“Crypto technologies do not pose a risk to financial stability ‘at the moment’”, he said.
“But there are ‘very good reasons’ to think that this might not be the case for much longer”, Sir Jon said in a speech.
As we all know, there are always two reasons for doing anything: a good reason and then the real reason.
A future cryptocurrency collapse could spread through markets, he said, as the good reason.
The real reason is that he is afraid that his worthless job, and those of the other leeches, will evaporate, as well they should. Then he and his ilk will no longer be able to practice their polished parasitism: sucking the blood out of the working class while sitting on their fat arses doing nothing real.
Yes, “a severe fall in the value of crypto-assets - for example, to zero - could force investors who have taken on debt with brokers to have to find cash to pay them”. (Duh, Sir Jon: you don't think this can happen with a fiat currency? The fact that fiat is backed by a central bank is meaningless when the central bank is bankrupt - like Venezuela, for example.)

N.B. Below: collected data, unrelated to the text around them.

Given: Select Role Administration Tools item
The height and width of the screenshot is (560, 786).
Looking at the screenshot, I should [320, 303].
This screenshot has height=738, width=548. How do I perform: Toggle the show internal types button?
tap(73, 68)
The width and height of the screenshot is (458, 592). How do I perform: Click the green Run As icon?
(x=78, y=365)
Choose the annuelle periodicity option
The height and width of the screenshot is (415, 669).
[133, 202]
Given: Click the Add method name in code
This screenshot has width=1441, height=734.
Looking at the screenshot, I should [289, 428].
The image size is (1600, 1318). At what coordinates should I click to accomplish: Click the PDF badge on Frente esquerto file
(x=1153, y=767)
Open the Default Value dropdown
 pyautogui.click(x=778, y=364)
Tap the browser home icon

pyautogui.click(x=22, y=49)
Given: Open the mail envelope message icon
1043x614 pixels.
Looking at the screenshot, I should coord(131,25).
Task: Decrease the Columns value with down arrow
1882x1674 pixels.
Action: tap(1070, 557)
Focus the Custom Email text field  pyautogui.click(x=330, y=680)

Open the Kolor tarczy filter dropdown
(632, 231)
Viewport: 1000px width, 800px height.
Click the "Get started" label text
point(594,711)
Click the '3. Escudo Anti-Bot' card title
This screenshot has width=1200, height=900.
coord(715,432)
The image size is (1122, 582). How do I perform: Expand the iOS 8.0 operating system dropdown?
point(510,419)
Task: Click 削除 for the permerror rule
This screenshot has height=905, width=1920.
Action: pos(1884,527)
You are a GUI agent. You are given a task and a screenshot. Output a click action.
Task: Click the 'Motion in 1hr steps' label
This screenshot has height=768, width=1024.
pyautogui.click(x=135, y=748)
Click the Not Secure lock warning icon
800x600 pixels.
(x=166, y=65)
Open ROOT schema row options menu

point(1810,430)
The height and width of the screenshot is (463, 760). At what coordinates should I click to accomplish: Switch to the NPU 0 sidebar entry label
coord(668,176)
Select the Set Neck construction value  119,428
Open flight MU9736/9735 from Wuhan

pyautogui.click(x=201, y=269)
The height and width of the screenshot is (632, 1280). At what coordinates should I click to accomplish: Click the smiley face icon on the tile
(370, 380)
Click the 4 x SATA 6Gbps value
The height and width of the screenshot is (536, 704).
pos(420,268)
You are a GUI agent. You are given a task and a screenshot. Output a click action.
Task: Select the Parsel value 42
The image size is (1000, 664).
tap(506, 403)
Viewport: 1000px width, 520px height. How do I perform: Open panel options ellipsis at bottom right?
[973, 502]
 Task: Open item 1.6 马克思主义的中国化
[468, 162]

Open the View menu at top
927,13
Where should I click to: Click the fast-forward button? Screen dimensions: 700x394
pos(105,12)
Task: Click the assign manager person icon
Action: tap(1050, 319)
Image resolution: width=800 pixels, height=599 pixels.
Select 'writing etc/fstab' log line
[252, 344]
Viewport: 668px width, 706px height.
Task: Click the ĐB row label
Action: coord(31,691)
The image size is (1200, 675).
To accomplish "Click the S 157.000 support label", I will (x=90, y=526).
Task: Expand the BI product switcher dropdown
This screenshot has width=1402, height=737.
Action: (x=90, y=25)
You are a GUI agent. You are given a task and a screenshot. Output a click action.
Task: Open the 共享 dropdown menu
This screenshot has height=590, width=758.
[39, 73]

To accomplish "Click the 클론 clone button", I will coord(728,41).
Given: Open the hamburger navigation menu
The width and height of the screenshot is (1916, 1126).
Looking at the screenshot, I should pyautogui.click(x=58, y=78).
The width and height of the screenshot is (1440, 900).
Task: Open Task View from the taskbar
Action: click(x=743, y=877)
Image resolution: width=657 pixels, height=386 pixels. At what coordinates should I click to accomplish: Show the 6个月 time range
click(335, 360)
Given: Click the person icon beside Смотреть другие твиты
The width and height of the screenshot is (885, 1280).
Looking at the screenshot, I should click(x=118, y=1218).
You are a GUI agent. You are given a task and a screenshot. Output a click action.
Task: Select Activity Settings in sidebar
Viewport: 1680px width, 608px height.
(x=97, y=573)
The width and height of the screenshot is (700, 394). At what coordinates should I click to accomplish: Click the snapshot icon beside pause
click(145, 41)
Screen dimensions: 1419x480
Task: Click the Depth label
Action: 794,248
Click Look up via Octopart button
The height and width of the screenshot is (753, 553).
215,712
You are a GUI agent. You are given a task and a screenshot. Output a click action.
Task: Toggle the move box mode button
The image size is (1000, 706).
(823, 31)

"Similarly, there is the possibility of contagion," he said. "A large fall in crypto valuations could affect investor risk sentiment more broadly, causing investors to sell other assets that are judged to be risky and those perceived to have a similar investor base.” "Interconnectedness creates the possibility that shocks are transmitted through the financial system," he added.
But this happens, and will continue to happen, also for investors in Wall Street and the City. "Caveat Emptor" applies just as well online as offline. Anyway, what’s the difference between a crypto bubble and a Wall Street bubble? (Apart from the leeches sliming their way down the Street, that is.)
In the past year, crypto-assets have grown around 300% in value from just under $800 billion (£580 billion) to $2.3 trillion (£1.7 trillion).
That means that every day more and more people are preferring to trust “nobody” (Satoshi Nakamoto) rather than trust bankers such as “Sir” Jon Cunliffe. (Just loot at his picture. would you buy a second-hand, car from this man?)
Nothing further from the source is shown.